JJ, where does that come from? Why have you settled on education versus promotion as your strategy, both on your website, your newsletter, I'm assuming is also giving how-tos, but also your YouTube, where does that come from?

JJ Reynolds (12:59)
I think it comes from our industry. Okay, so think about it like this, is that we don't promise we're gonna make you more money or you'll be like make your first seven figure launch next month, right? We don't promise this goal of aspiration that everybody kind of dreams of when you're at zero, right? What we promise is that you'll have visibility, predictability and be able to weather pretty much any storm because you'll see it coming, okay?

Which is very unsexy. It is the most unsexy thing. It is the least, like it is so hard to sell that to someone who does not want it. It is nearly impossible. But when someone knows that they're in a spot where they don't know what's happening, they don't know what's like what they're doing, or they have a team that they're not sure of how sales are even coming in, right? Then they book a call with us and it is immediate sale. Like they have a problem

Jim James (13:29)
I was gonna say...

JJ Reynolds (13:56)
that we can solve and that our entire company is geared to solve for. And so the only way that works in my opinion, is that you have to educate people on like, what is actually happening out there in the world and how it's possible so that then they know they come in knowing what the end is in mind. And that I think is the overall marketing strategy that we're going for.

Jim James (14:21)
Very, very interesting that  you're A) in an unsexy part of the business and there are a number of people that are saying I'll help you get this many leads, I do this for you. And it's kind of a big carrot at the end of the stick, isn't it? Whereas as you say, you're probably just holding the stick, aren't you? Which is essential, but less glamorous. In terms of visualizing what's possible, how are you

deciding on what kind of content and what kind of themes to run JJ because it's a big industry data. Um, and how are you deciding what content and are you writing that kind of day to day or are you planning that a long time in advance?

JJ Reynolds (15:08)
Yeah, we have like between 12 and 20 clients at any given time, like sometimes more, sometimes less, but usually it's in that kind of range there. And so we've got a really good insight into what people are asking from a business perspective, what technologies are being utilized from a business perspective, and what the next thing that people are looking at is. And so...

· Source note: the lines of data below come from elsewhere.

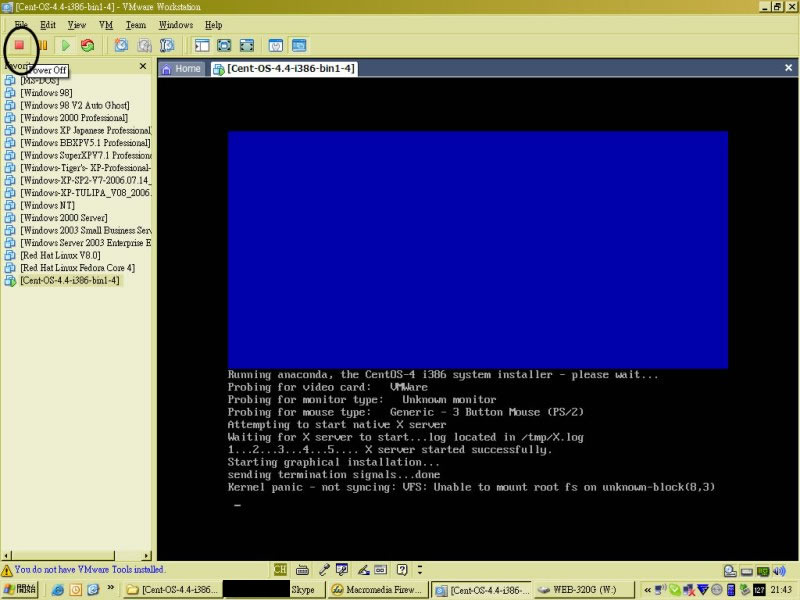Open the Snapshot Manager icon

[x=167, y=45]

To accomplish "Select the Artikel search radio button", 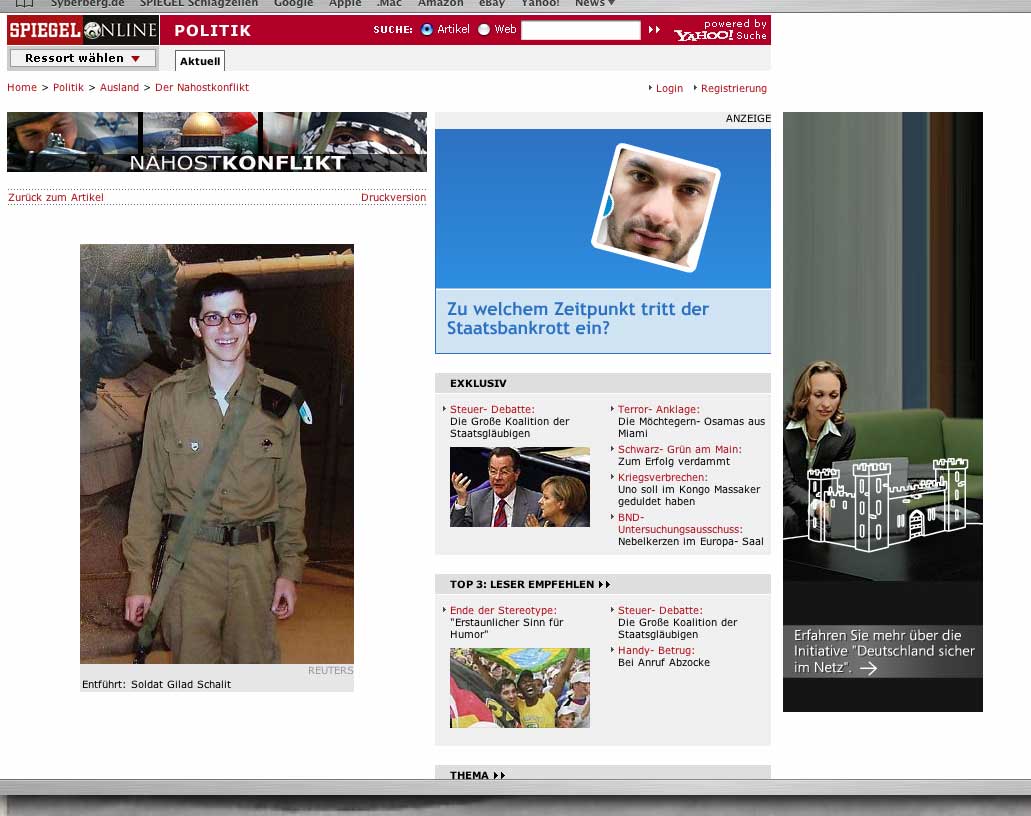I will (427, 30).
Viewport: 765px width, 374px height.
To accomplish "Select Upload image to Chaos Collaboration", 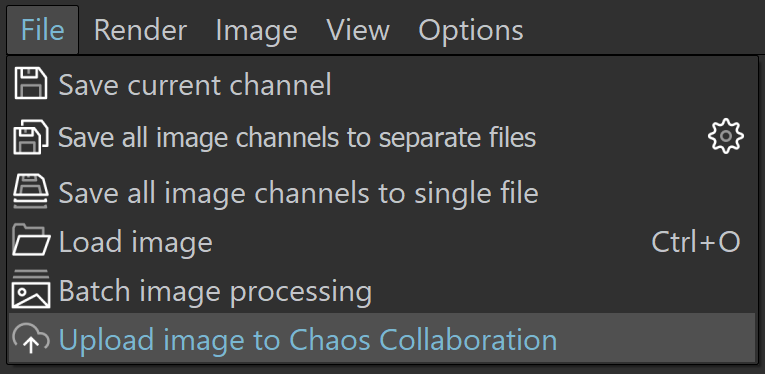I will point(382,338).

With those in mind, usually it's like on a week to week basis. Like I've always tried to like put things scheduled out in the future, but it never really works from a written content perspective. It's always worked better from like video. Um, just for me personally, I don't know. I usually wake up every day and kind of write something and post it. Like LinkedIn, probably not the best situation, um, from a, an operations per st uh, standpoint, but that's in general, how it, how it works.

Jim James (16:02)
Yes, it's interesting because I interviewed a guest the other day and she has her social media posted a year in advance, Susanna Cole, and she's in property. I marveled at the organization, but also one of the challenges seems to be that a lot of content needs to be topical. You know, people are looking for what's happening now and things are moving along so quickly, aren't they? Especially in data.

Can you tell us about how we can use AI, or maybe how you're using AI? Because this is creating another, is it a distraction? Because there are more and more tools promising to offer visualization and management. Is that the Holy Grail for us next, JJ, as entrepreneurs to use AI to manage this data and this visualization of the kind that you do at Visual Labs?

JJ Reynolds (17:02)
I think so eventually. Like I don't think we're very close. And everyone says that like with tongue in cheek of like, oh, we're not very close. And everyone said that a year ago and here we are. But the problem that we often find is that people don't know the strategy of the right questions to ask. And so then they are basically asking questions that don't make any sense. And the AI, even if you give it data, is gonna give you an answer.

And so if you say like, for example, how many sales that I have yesterday, and you ask AI like, and it gives you the answer to that. And it's like, cool. Okay. Well, how many, what was my average order value of my sales yesterday? And what was this thing? And so then you end up with these like kind of threaded question, which is what AI is kind of known for, but the second that you want to extrapolate that to the last year, it now becomes a bigger problem. And so currently as of right now, I think that is the big problem

within the data space is that, you are only as good as the questions that you ask, but if you don't understand the underlying data, you don't even know what questions you could ask. And that has been the big problem, I think, in this space.

Jim James (18:15)
JJ, that's an extremely insightful answer. And I guess as with your data analytics background, it makes a lot of sense just how analytical you are in answering that. JJ, as an entrepreneur yourself, you know, I have to ask if there's a learning or a mistake that you've made in getting noticed that you'd share so that I could maybe not make the same one myself.

JJ Reynolds (18:45)
Yeah, I think there's two things. Uh, the first is not, I'll start with a broad one, right? I'll start with a broad one and a specific one. I think broadly speaking, the biggest mistake is not doing anything. Uh, I see it all the time with like some of our clients or some of our, uh, we do like education as well, we teach people how to do this stuff. Um, and they just kind of wallow in the fact that they don't like either have a pipeline or they don't have any, uh, sales coming in or don't have leads. Um, but I'm like...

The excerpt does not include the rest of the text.